When the keyboard is being used, the accelerometer won’t flip the screen from portrait to landscape mode, so you’ll need to slide the keyboard in when you’re browsing the web, using the camera or watching movies.
The 9810 follows the Bold 9900 in featuring the latest BlackBerry 7 OS, which is very much an incremental update rather than a reimagining of the modus operandi. The icons look a little different and it’s a bit quicker and easier to move through the menus – there are four shortcut icons at the bottom of the screen and you can brush these to the side to show others in different sections: All, Favourites, Media, Downloads and Frequent.
Also on board is the new BlackBerry Universal Voice Search. This worked fine, although it doesn’t have as many features as Google’s version for Android, which offers multiple interpretations of your spoken words.

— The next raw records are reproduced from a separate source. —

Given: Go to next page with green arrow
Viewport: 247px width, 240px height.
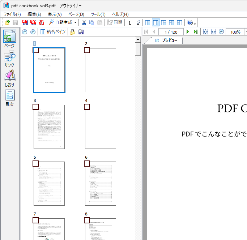Looking at the screenshot, I should 188,32.
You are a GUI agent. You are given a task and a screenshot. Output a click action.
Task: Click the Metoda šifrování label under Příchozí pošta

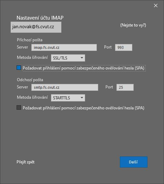pyautogui.click(x=32, y=57)
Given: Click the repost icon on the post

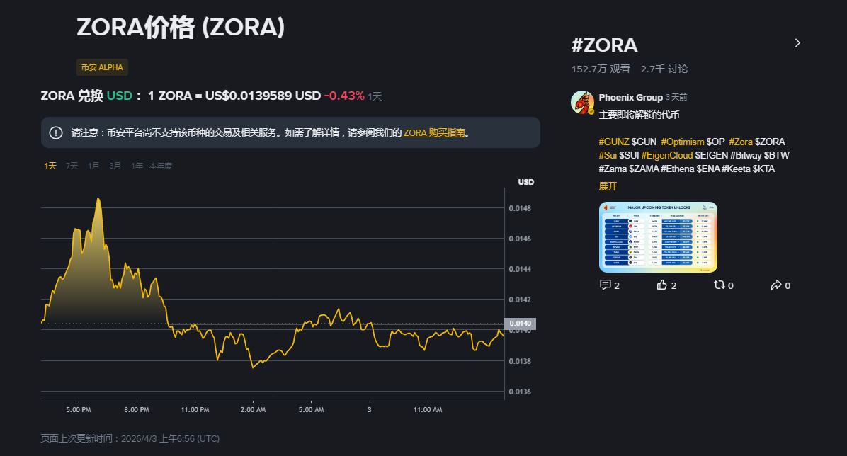Looking at the screenshot, I should pos(719,285).
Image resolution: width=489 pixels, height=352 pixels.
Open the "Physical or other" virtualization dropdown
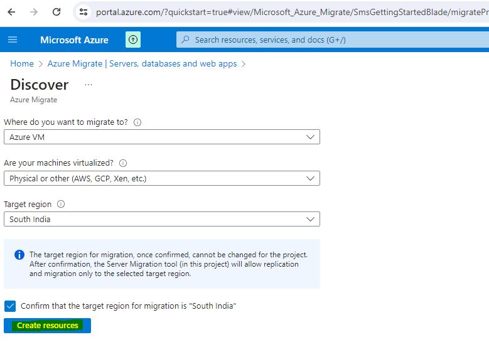161,178
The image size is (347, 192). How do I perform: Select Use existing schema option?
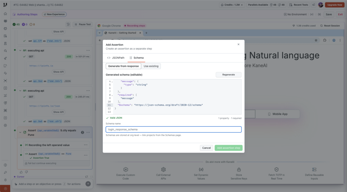pyautogui.click(x=151, y=66)
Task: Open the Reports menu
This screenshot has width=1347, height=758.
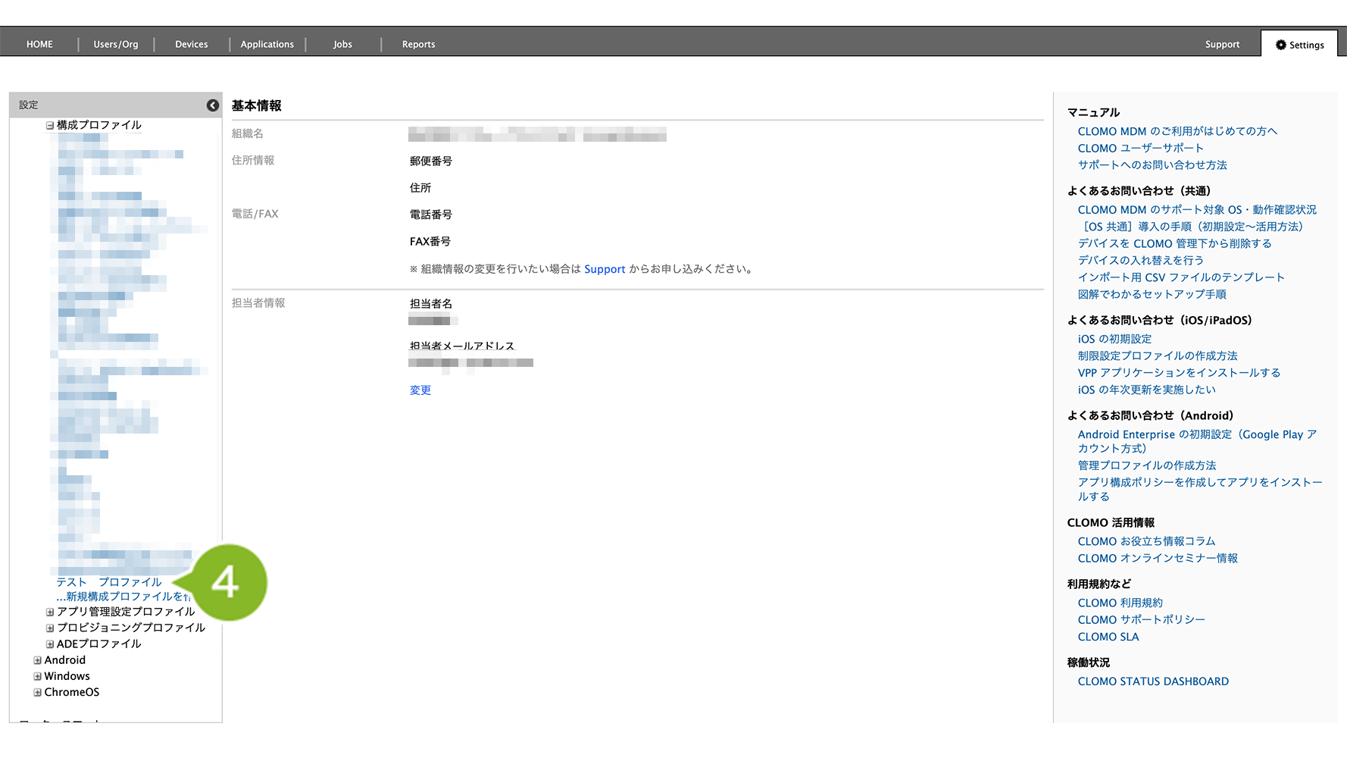Action: point(418,45)
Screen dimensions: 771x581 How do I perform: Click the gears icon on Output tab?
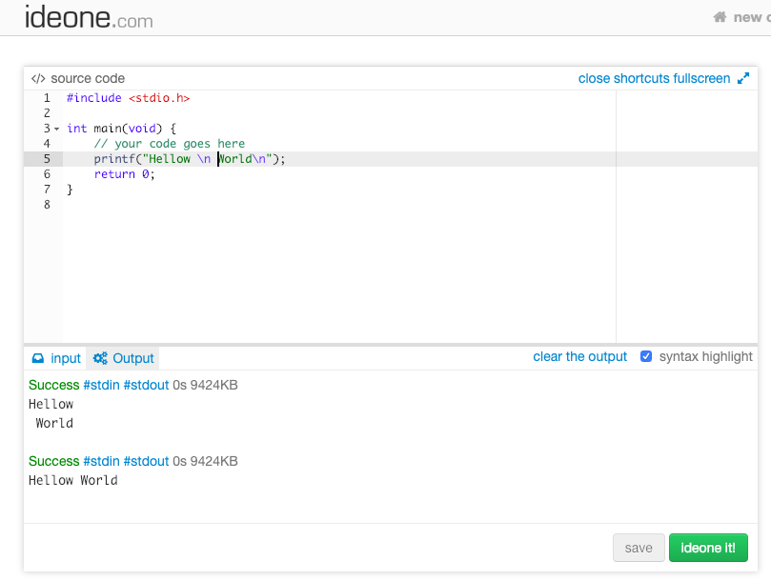pyautogui.click(x=100, y=359)
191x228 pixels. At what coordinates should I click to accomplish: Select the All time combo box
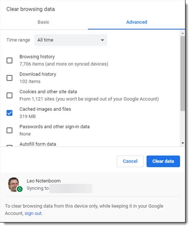(x=71, y=40)
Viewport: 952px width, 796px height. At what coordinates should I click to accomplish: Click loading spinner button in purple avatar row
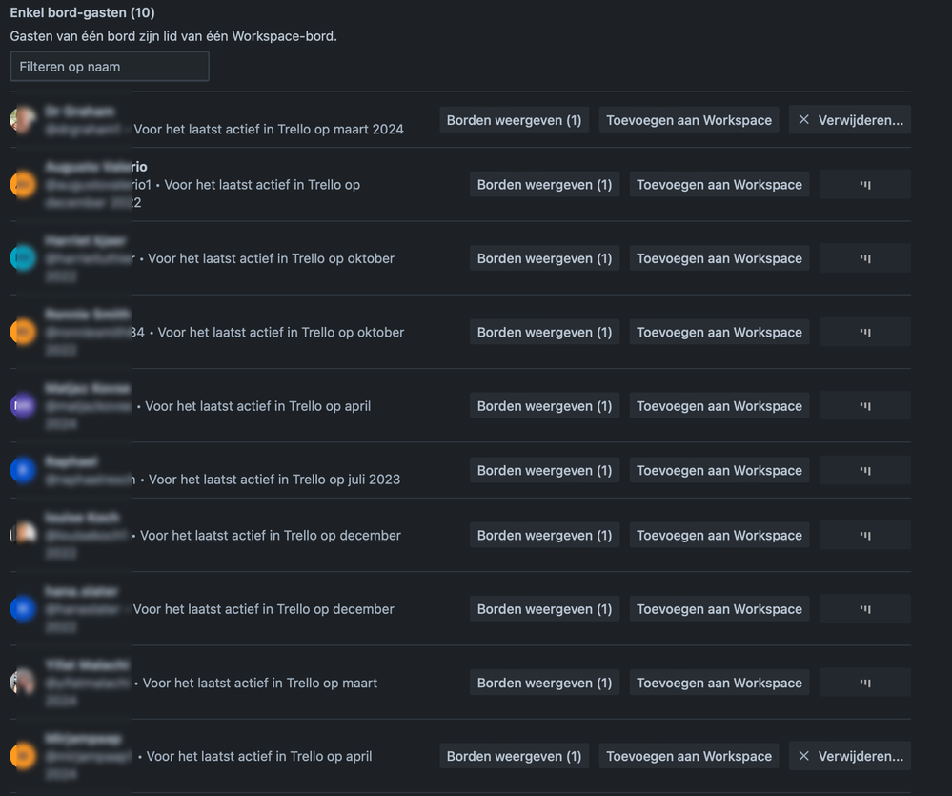864,405
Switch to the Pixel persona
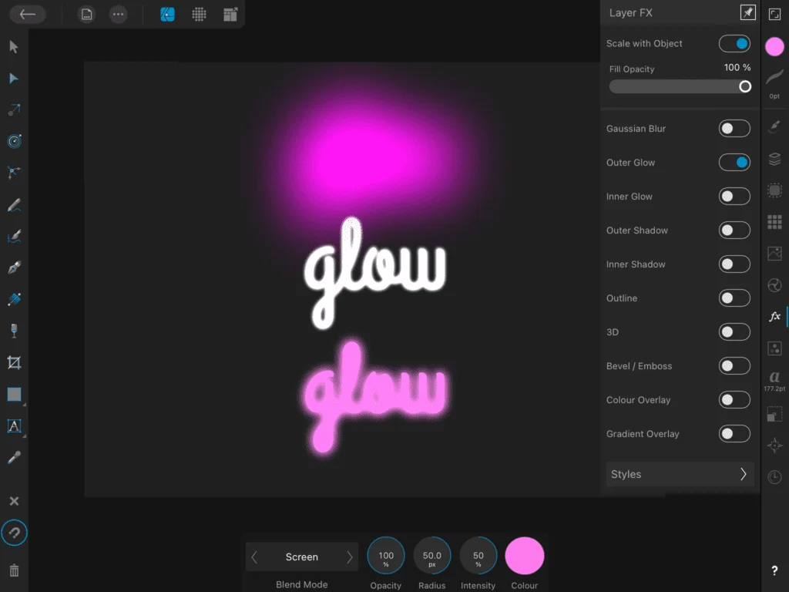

The Torch 9810 also features the latest version of RIM's saving grace, the ever-popular BlackBerry messaging service, BBM6, which now lets you text your mates while you’re in the midst of using some of the apps. Oddly though, this version doesn’t include the NFC (Near Field Communication) that was present on last month’s Bold 9900 – not that you’ll miss it.
The single core 1.2GHz processor is plenty fast, with twice as much power as the original Torch. It may not have a dual-core badge – so there’s no option for full HD video recording – or the highest level of mobile gaming, but apps open quickly, browsing is fast and things nip along nicely even when you’re multi-tasking. What’s not to like? OK, so there's no Flash support on the browser, but it's pretty slick whether on Wi-Fi or HSDPA.
The 5Mp camera includes an exceptionally bright LED flash, autofocus, image stabilisation, geotagging, face detection and a variety of scene modes, including macro. In terms of spec it’s mostly the same as the last version, but while it would have been nice to see some advance, the camera’s still no slouch, starting up quickly and delivering decent quality pics, even when you’re on the move.
The Torch 9810 also now offers 720p HD video recording and this looks crisp and smooth for the most part, with autofocus and image stabilisation carried over from the stills camera.
As for movie viewing, the video player will stretch the image to fit the screen – you’ll lose some of the edging, but it doesn’t look too distorted and is often worth it for the sake of a more close-up view.
The music player includes a link to Amazon’s Music Store (89p per track, on average) and a hub for music-related apps, as well as a 12-setting equaliser. As with other BlackBerrys, there’s no FM radio, but there is 8GB of storage on tap, plus the ability to add another 32GB using a microSD card.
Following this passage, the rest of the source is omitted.